▶ [Things to do]
• 1. In the text on electricity, what makes the electrons in certain metals easy to move from one atom to another? Answer in one to three sentences.
• 2. Using the text on electricity, swap "smaller particles" for "subatomic particles" and write out the passage that begins at the words "All matter is" and stops after "are negatively charged).".

- Energy created through the movement of electrons among the atoms of matter.
- Although electricity is seldom used directly, it is one of the most useful and versatile forms of energy. Following are some examples. When electricity is:
- put into a toaster, it can be converted to heat;
- put into a stereo, it is converted into sound;
- put into an electric bulb, it converts into light;
- put into a motor, it converts into motion or movement (mechanical energy).
- Due to its versatility, electricity is in high demand; in the US about 40% of the total primary energy used is converted into electricity for various uses.
All matter is made up of atoms, and atoms are made up of smaller particles called protons (which have positive charge), neutrons (which have neutral charge), and electrons (which are negatively charged).
- The electrons orbit around the nucleus (which contains protons and neutrons), just like the planets orbit the sun.
- Certain metals have electrons that are only loosely attached to their atoms, so they can be easily made to move from one atom to another if an electric field is applied to them.

▶ [Data listing]
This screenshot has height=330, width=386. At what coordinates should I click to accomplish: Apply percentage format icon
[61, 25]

...

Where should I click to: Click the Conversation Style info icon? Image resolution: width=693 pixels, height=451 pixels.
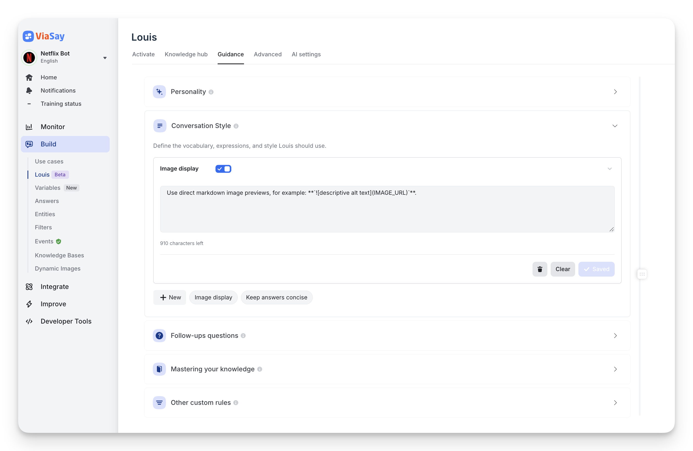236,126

▶ [Written answers]
• 1. In certain metals, the electrons are only loosely attached to their atoms. This lets them be easily made to move from one atom to another when an electric field is applied.

• 2.
All matter is made up of atoms, and atoms are made up of subatomic particles called protons (which have positive charge), neutrons (which have neutral charge), and electrons (which are negatively charged).